A CAG report presented in the Delhi Assembly indicated that the scrapped liquor policy implemented by the AAP government caused a loss of Rs 2,002.68 crore to the Delhi government. The policy, criticized for various financial missteps, contributed to the legal troubles of key AAP leaders and was a factor in their recent electoral defeat. Major losses stemmed from restrictions on liquor shop operations and failure to issue tenders for surrendered licenses. Additionally, the report highlighted failures in regulatory enforcement, monopoly concerns among wholesalers, and revenue losses from lower sales in government shops compared to private vendors.
New Delhi:
A report by the Comptroller and Auditor General (CAG), presented in the Delhi Assembly on Tuesday, highlights a series of misguided decisions and oversights, indicating that the liquor policy implemented in November 2021 and repealed in September the following year resulted in a loss of Rs 2,002.68 crore to the Delhi government.
This liquor policy became a significant burden for the prior AAP administration, leading to multiple leaders, including then Chief Minister Arvind Kejriwal and Deputy Chief Minister Manish Sisodia, facing imprisonment. The corruption allegations associated with this policy are also believed to have been a crucial factor in the AAP’s defeat in the recent Assembly elections, allowing the BJP to reclaim governance in Delhi after a span of 26 years.
The report, tabled amidst considerable turmoil in the Assembly—resulting in the suspension of 15 AAP MLAs—breaks down the losses into several categories. The largest portion of the loss, amounting to Rs 941.53 crore, stemmed from the restriction on opening liquor stores in non-conforming areas—locations that do not meet land use regulations for liquor sales—under the new policy.
The next significant loss, totaling Rs 890.15 crore, occurred due to the failure to issue tenders for 19 zones where licenses had been surrendered. “As a result, no excise revenue from license fees was generated from these zones following their surrender. Notably, no alternative arrangements were made to facilitate liquor retail in these areas,” the report notes.
Additionally, the report indicates a revenue loss of Rs 144 crore due to fee waivers to licensees citing Covid-19 and a Rs 27 crore loss attributed to the improper collection of security deposits from zonal licensees. The cumulative figures from these four categories equal Rs 2,002.68 crore.
Violations
The CAG report also identifies other violations, pointing out that the Delhi Excise department failed to ensure the proper enforcement of Rule 35 of the Delhi Excise Rules, 2010, which prohibits the granting of multiple licenses of various categories—wholesaler, retailer, HCR (hotels, clubs, and restaurants)—to related parties.
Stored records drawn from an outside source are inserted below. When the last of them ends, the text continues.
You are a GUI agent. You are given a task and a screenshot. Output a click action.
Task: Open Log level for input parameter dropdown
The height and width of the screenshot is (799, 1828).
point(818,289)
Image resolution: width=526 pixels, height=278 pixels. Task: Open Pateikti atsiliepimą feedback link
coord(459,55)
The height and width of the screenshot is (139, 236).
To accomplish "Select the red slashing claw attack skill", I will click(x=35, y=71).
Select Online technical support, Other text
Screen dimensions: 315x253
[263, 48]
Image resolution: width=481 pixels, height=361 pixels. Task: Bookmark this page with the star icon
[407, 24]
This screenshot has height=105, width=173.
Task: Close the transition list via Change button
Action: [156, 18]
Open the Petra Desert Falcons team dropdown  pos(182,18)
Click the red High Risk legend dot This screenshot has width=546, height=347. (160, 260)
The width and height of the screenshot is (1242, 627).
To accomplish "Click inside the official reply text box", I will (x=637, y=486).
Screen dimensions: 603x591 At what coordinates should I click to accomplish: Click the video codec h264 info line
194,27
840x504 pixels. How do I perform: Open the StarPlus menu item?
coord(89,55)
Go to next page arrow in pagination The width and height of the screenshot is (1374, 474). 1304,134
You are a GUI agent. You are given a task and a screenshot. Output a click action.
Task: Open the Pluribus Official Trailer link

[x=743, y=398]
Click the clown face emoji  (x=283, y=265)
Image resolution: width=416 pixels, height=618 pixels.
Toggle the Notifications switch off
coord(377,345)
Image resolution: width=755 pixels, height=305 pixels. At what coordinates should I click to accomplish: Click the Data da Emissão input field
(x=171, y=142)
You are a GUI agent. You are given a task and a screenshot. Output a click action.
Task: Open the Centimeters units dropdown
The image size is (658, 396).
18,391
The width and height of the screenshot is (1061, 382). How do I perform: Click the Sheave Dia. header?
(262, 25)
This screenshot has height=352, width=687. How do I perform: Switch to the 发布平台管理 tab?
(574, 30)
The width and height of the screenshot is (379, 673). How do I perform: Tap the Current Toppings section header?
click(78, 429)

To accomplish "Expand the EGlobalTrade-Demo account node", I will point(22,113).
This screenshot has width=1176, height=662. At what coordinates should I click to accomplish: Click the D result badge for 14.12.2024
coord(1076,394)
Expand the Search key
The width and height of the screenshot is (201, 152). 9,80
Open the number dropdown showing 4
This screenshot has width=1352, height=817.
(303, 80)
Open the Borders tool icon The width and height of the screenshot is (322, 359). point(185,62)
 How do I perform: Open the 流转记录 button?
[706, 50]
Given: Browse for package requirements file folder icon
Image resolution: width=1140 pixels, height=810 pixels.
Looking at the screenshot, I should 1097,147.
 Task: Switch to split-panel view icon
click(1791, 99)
This, according to sources, favored certain individuals.
One of the primary critiques of the liquor policy was the increase in wholesaler margins from 5% to 12%. The Enforcement Directorate additionally noted that half of this 12% margin was meant to be returned to wholesalers as kickbacks for AAP leaders. The rationale for raising the margin was linked to the requirement for licensees to establish a government-sanctioned laboratory at their warehouses for random testing of sub-standard or counterfeit liquor from manufacturers, including covering local transportation costs.
The report asserts that the local transportation charge “did not sufficiently justify the significant rise in distributor margin,” and the quality control labs “which were to be developed, reportedly with substantial expenses, were neither established nor operational.”
According to sources, this scenario fostered monopolization and cartelization.
Moreover, three wholesalers accounted for over 70% of the liquor sold in Delhi. “Out of the 367 IMFL brands provided by 13 wholesale licensees, the largest number was exclusively supplied by Indospirit (76 brands), followed by Mahadev Liquors (71 brands) and Brindco (45 brands). These three wholesalers collectively represented 71.70 percent of the liquor volume sold in Delhi,” the report claims.
Government vs Private
Another significant observation in the report was that the four top-selling whiskey brands in Delhi were offered at lower prices in government shops compared to private ones, leading to a revenue shortfall for the Delhi government.
For example, only 9.25% of Royal Stag Reserve/Premier whiskey sales occurred at government liquor shops, while private outlets accounted for the remaining 90.75%. Although Officer’s Choice Blue whiskey saw 22.04% of its sales in government shops, “MCD No 1” whiskey—which likely refers to McDowell’s No 1—experienced a mere 2.26% in government sales.